Until then, continue on your path and get done everything you need to do. Put the power of patience to work and you will finally be free of spending all of your time waiting and expecting and demanding.
The power is yours if you want to Win at Life.
Andrea
I am learning patience while driving….speeding tickets are expensive!
I know, Sensei! So difficult to keep that under control…be safe 🙂
“All good things come to those who wait…” Awesome post! This post was another reminder that things will get better and change if we just let go and let God do His work. And I know I’ve said this a bunch of times before, but I can’t help it: Your heartfelt wisdom brings me back to this page again and again, because I feel your truth and compassion. That’s something that I have the hardest time finding elsewhere. Thank you for always being such an encouraging teacher and great friend! 🙂
So kind, thank you, Anwar. I’m glad to encourage you and share your awesome friendship. I do write from the heart, so I’m glad you can see that!
Ossu! [bow]
Fantastic article! I love your stories about waiting for a baby and not being able to go to the belt tests.
As part of our opening ceremony before Karate class, we recite our dojo kun (school oath). One line from that is: Be patient and not discouraged. I love that contrast because all too often being discouraged is the root of impatience.
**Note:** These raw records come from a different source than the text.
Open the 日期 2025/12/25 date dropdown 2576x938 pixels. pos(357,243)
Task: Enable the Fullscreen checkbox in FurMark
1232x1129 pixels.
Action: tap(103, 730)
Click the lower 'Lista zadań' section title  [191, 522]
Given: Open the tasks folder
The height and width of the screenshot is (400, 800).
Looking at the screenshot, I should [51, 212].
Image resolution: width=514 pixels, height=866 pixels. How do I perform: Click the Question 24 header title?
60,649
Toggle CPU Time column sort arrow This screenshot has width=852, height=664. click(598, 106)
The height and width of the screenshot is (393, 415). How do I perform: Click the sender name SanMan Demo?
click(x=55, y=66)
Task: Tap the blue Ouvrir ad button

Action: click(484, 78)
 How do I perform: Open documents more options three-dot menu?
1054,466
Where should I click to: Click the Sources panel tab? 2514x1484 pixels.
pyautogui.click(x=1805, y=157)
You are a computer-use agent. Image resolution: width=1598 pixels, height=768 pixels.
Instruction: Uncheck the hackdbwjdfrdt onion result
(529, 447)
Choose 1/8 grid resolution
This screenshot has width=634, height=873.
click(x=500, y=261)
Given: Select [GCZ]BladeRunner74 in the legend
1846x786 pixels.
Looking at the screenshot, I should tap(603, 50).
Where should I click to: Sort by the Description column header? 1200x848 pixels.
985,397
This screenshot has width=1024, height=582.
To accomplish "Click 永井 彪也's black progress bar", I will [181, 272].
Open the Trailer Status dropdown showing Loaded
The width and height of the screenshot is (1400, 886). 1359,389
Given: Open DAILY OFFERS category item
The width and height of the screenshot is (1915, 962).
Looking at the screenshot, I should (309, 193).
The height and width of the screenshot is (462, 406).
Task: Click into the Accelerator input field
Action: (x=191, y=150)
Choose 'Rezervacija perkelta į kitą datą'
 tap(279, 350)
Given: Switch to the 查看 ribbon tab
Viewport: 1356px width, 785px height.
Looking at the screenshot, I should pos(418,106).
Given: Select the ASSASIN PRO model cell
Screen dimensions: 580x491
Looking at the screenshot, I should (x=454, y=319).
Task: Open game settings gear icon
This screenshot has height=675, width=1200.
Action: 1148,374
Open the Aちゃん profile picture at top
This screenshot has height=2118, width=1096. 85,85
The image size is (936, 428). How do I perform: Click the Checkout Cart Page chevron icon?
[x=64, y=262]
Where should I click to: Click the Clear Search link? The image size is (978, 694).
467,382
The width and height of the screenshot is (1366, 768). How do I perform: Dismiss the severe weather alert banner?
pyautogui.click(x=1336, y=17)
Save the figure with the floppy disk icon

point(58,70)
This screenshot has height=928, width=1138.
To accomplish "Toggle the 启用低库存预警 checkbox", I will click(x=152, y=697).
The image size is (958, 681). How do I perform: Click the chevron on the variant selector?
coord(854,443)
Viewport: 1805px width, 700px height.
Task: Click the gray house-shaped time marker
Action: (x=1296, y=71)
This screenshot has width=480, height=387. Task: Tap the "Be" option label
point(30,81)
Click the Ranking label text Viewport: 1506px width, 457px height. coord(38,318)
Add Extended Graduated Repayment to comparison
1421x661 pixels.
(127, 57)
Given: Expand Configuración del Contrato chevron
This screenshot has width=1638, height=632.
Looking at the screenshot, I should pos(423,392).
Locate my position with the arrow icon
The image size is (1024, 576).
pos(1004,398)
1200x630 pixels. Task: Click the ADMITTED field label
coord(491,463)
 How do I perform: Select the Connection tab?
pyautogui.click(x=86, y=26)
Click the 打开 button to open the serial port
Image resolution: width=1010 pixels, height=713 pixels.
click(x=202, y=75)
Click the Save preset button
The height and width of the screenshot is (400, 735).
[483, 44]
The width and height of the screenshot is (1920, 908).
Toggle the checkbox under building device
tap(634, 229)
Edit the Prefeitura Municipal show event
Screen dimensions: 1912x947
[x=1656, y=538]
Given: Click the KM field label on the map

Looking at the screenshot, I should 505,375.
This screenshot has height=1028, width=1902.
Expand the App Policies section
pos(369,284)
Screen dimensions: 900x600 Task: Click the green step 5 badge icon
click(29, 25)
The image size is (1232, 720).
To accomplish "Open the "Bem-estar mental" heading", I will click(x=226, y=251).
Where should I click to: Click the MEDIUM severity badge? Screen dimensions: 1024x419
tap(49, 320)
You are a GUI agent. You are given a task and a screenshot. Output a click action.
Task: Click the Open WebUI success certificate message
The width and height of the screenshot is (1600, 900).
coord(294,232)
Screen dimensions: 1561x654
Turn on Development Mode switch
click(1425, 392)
Thanks for encouraging us to be patient!
[bow]
Those two insights- waiting for a baby and not getting to belt tests – have taught me the most valuable lessons ever. In fact, several lessons- learning patience, understanding, and overcoming discouragement and disappointment. Thanks for your kind comments and for all the time you’ve spent reading my blog posts. I can’t tell you how much that means to me. Andrea
Ossu! [bow]
It’s good to hear your life lessons – thanks for sharing. You’re welcome – and you’ve helped me a lot, so I’ll keep on encouraging you 🙂
[bow]
So hard to do, but true.must have patience
Like everything worthwhile, it takes practice 🙂
I loved this blog. It was very insightful and, being a rather impatient person, allowed me to realize that I just need to let it go and let it happen in its own time.
Thanks for the reminder!
Elizabeth
A reminder to myself as well! It’s a lesson we all need. Thank you for reading and for commenting!